Lölä: Often an immigrant is not allowed to be human – to feel bad, depressed, scared, to reflect rather than produce in ways which are expected to be perfect. This helps pay the bills and integrate, but it doesn’t help with pain. One of the characters was encouraged to give up reflecting for the sake of financial stability. All the things which are not actively serving integration are so often (self-)censored as unnecessary and even unhealthy. Maybe that is why they couldn’t talk things through.
Lumi: Having time and space shouldn’t be opposed to integration, should it? At least if we are talking about healthy integration which is not forced.
Hanieh: You can speak Finnish now, you have a job, a home and a family. Who cares about dreams or losses? [Laughs.]

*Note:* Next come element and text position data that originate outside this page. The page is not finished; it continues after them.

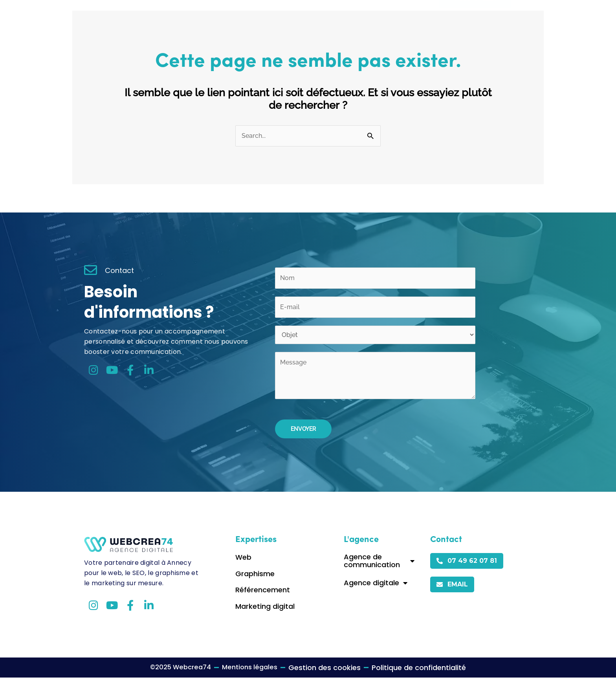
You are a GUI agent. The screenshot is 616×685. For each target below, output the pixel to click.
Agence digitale (376, 590)
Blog (374, 16)
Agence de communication (379, 568)
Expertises (334, 16)
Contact (407, 16)
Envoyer (303, 436)
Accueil (288, 16)
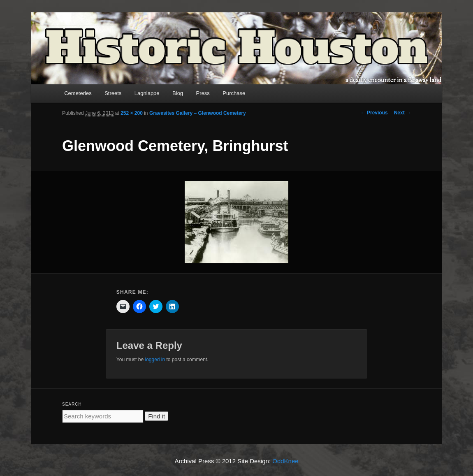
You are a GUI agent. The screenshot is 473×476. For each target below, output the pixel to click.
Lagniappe (147, 93)
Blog (178, 93)
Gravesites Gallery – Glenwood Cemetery (197, 113)
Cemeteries (78, 93)
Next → (402, 113)
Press (203, 93)
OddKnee (285, 461)
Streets (113, 93)
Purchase (234, 93)
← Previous (374, 113)
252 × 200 (132, 113)
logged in (155, 360)
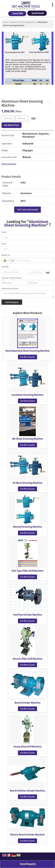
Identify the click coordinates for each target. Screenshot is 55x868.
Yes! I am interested (28, 210)
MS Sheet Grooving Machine (28, 439)
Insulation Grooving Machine (28, 395)
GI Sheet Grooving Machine (28, 483)
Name (4, 232)
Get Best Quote (28, 357)
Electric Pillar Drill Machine (28, 659)
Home (5, 22)
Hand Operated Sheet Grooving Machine (28, 351)
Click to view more (9, 164)
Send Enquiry (28, 864)
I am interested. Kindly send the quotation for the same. (28, 294)
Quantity (5, 267)
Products (14, 22)
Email (4, 244)
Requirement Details (10, 288)
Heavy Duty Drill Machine (28, 747)
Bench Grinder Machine (28, 703)
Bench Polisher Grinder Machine (28, 790)
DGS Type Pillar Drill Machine (28, 571)
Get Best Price (11, 125)
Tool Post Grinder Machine (28, 615)
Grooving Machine (28, 22)
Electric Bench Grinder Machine (28, 835)
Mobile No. (6, 255)
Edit (34, 118)
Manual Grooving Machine (28, 527)
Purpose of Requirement (11, 278)
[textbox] (22, 118)
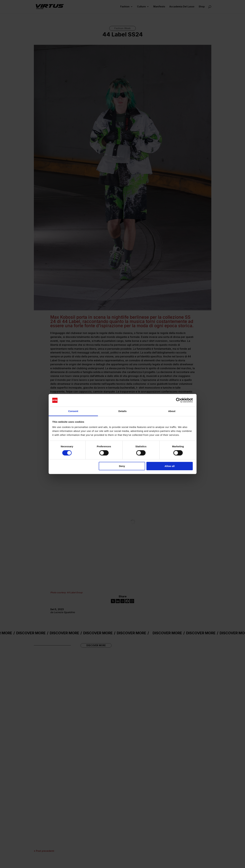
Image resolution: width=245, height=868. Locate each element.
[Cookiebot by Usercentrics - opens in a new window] (178, 400)
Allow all (170, 466)
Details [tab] (123, 411)
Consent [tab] (73, 411)
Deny (122, 466)
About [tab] (172, 411)
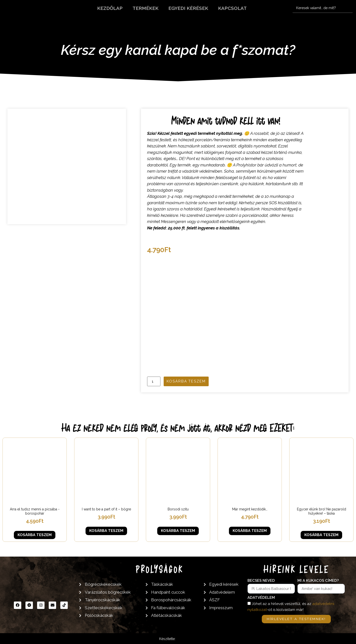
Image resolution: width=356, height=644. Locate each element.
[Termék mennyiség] (154, 381)
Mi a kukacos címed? (318, 581)
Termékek (145, 8)
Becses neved (261, 581)
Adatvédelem (261, 598)
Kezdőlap (110, 8)
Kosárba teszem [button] (35, 535)
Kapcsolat (232, 8)
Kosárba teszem (186, 381)
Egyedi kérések (188, 8)
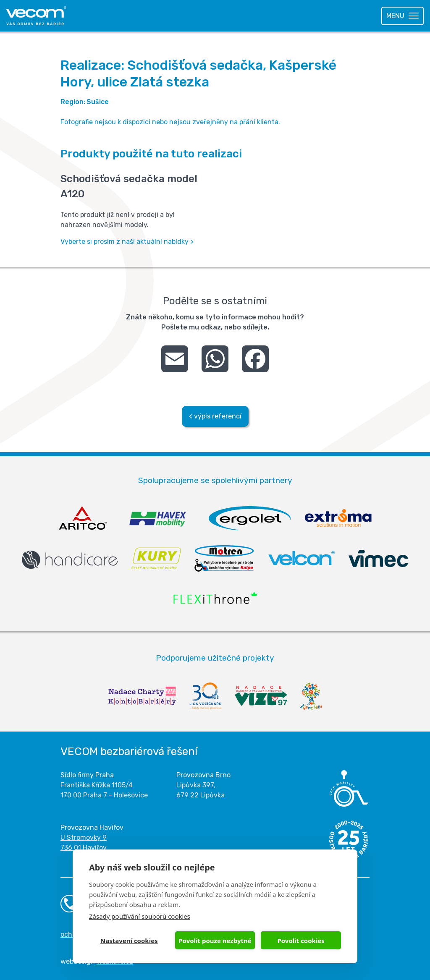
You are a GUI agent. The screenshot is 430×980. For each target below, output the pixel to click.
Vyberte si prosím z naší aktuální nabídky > (127, 241)
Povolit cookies (301, 941)
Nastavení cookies (129, 941)
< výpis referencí (215, 416)
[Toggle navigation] (402, 16)
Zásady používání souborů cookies (139, 916)
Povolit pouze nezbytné (215, 941)
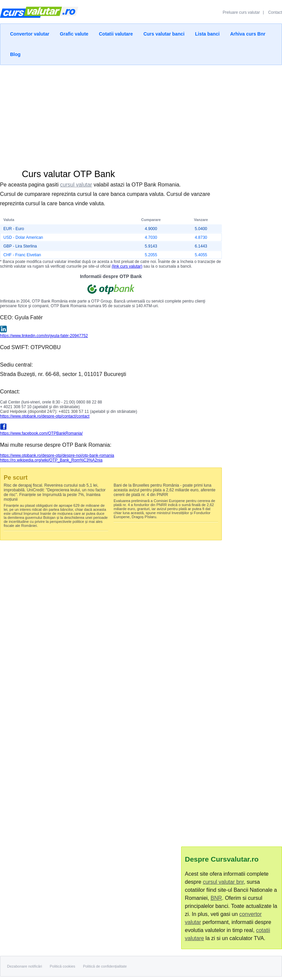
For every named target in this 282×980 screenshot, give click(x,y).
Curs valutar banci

Lölä: Destination is a crossroad and the beginning. Liberation from the precise address can be scary and moving at the same time. No address means also that no address is wrong.
Julian: It was beautiful to listen to the live music tunes selected for this vibe. The musician was framed as a neighbour behind thin walls of the apartment house. It really encouraged deeper listening, as when you hear subtle sounds in your apartment and you start to really listen carefully.
Hanieh: I also liked the lighting in the play and how it changed from darkness to light, feelings literally highlighted.
Lumi: What I also noticed in the play was the reluctance of characters to accept acceptance, accept help. Constant ”don’t help me!” It was interesting to see this common pattern to refuse help, love and acceptance.
Julian: Maybe it was a question of integration, when you are supposed to say no at least at first, when you are offered something?
Silja: I think this play is also great to just reflect on questions of what theatre is and what it can do. Is it here to simply show us the world, or could it offer new ways of thinking, exemplifying futures? Those questions are not necessarily interesting to answer – they are enough as questions to have on your mind. The play made me think of them. What could theatre – and art – do in the world?
Lölä: When you keep asking, you are never wrong. And there is no end, either happy or unhappy.
Lumi:Destination indeed is more of a question than an answer.
Julian: Quite often we demand theatre – and art in general – that deals with multicultural perspectives to answer all our questions. No theatre will ever do that. Most theatre works don’t get this demand put on them. Yet a lot of things were done in Destination that aren’t touched in other theatre pieces.
Lölä: Take alone performing in Arabic, Finnish and English.
Julian: That is what the director shared: Arabic has probably never been spoken on the Oulu theatre main stage before.
Lölä: A beautiful destination to begin with.
Roosa Ohtonen, Kiira Karvonen, Benita Umuhoza, Venla Mustajärvi, Mohadeseh Alizadeh, Susanne Vänttilä and Jan Schwenzer in Destination. Photo: Kati Leinonen / Oulu Theatre.